[T]he conscientious judge will, as far as possible, make himself aware of [his] biases [of character]. Self-knowledge in this respect will prevent the judge from wrongly imagining that his decisions always pronounce universal truths.
Ruth Bader Ginsburg (popularly and affectionately referred to as “RBG”) was once rated by Harry Blackmun J after she presented oral arguments before the Supreme Court as “C+. Very Precise Female”. The letter grades of Blackmun J are, naturally, vague and not very helpful, nor can they be objectively verified. But the quality of precision that RBG impressed him with has become a characteristic attribute of the small, quiet, lawyer who became the 107th Supreme Court judge in 1993, as an appointee of President Bill Clinton. She had been the co-founder of the “ACLU Women’s Rights Project”.

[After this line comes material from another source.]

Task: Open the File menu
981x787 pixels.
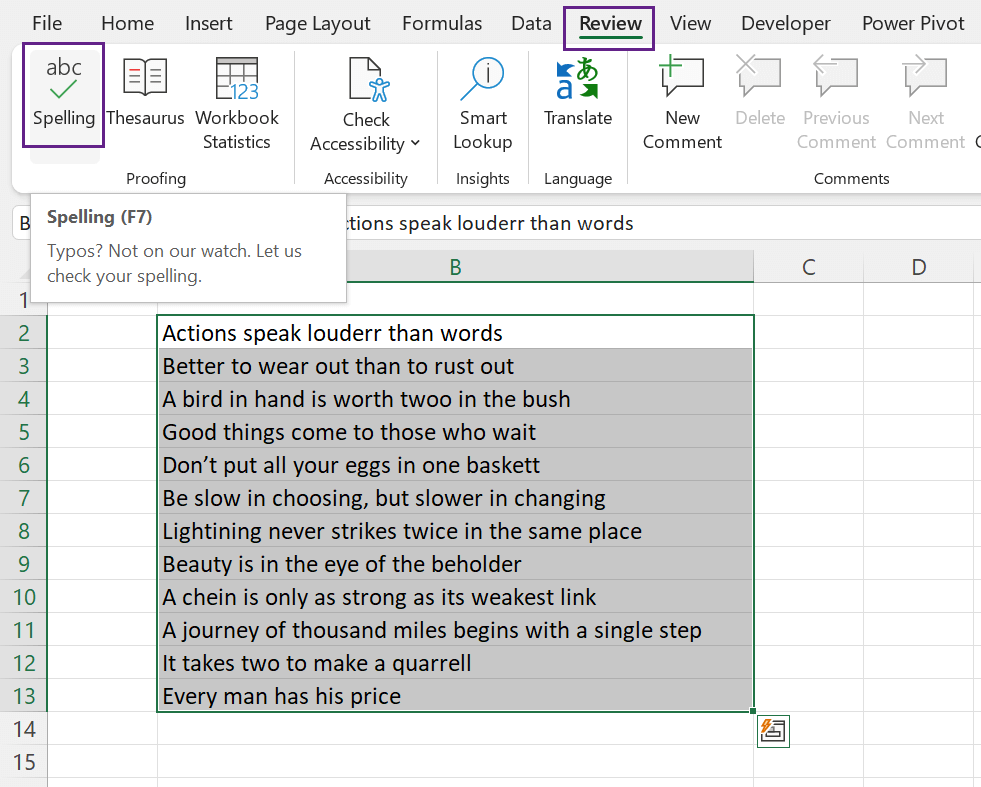Action: click(46, 22)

RBG was born on 15 March 1933. Her marriage to Martin Ginsburg, a tax lawyer, lasted 56 years until he died in 2010. They have a daughter and a son. Martin Ginsburg entered Harvard Law School in 1953 but his studies were interrupted on account of military service. He resumed his studies at Harvard in 1956. RBG also joined him that year. RBG would have been a Harvard Law graduate (which did not admit female law students until 1950) but for her husband’s move to New York City. She applied for her final year to be completed at Columbia University but Harvard declined even though it had frequently granted similar requests to its male students. After she had graduated from Columbia, Harvard Dean Albert Sacks offered her a Harvard diploma if she were to renounce her Columbia degree. “I hold only one earned degree, [i]t is from Columbia. I treasure it and will have no other”, she replied.2 She practised law for many years before becoming a Professor of Law at the Rutgers School of Law, and then moving on to teach at Columbia University. She was once rejected by Felix Frankfurter J as a law clerk on account of her gender – Frankfurter would not even give her an interview. That episode and her acute sensitivity to the marginalised spurred her to a career in practice and on the Bench, fighting discrimination. Like Sandra Day O’Connor J before her, RBG fought prejudice from her early years – Sandra Day O’Connor once went for an interview for a job as a lawyer but was offered one as a secretary instead. RBG’s early life and early career are told in the first two chapters by Nina Totenberg and Herma Hill Kay respectively.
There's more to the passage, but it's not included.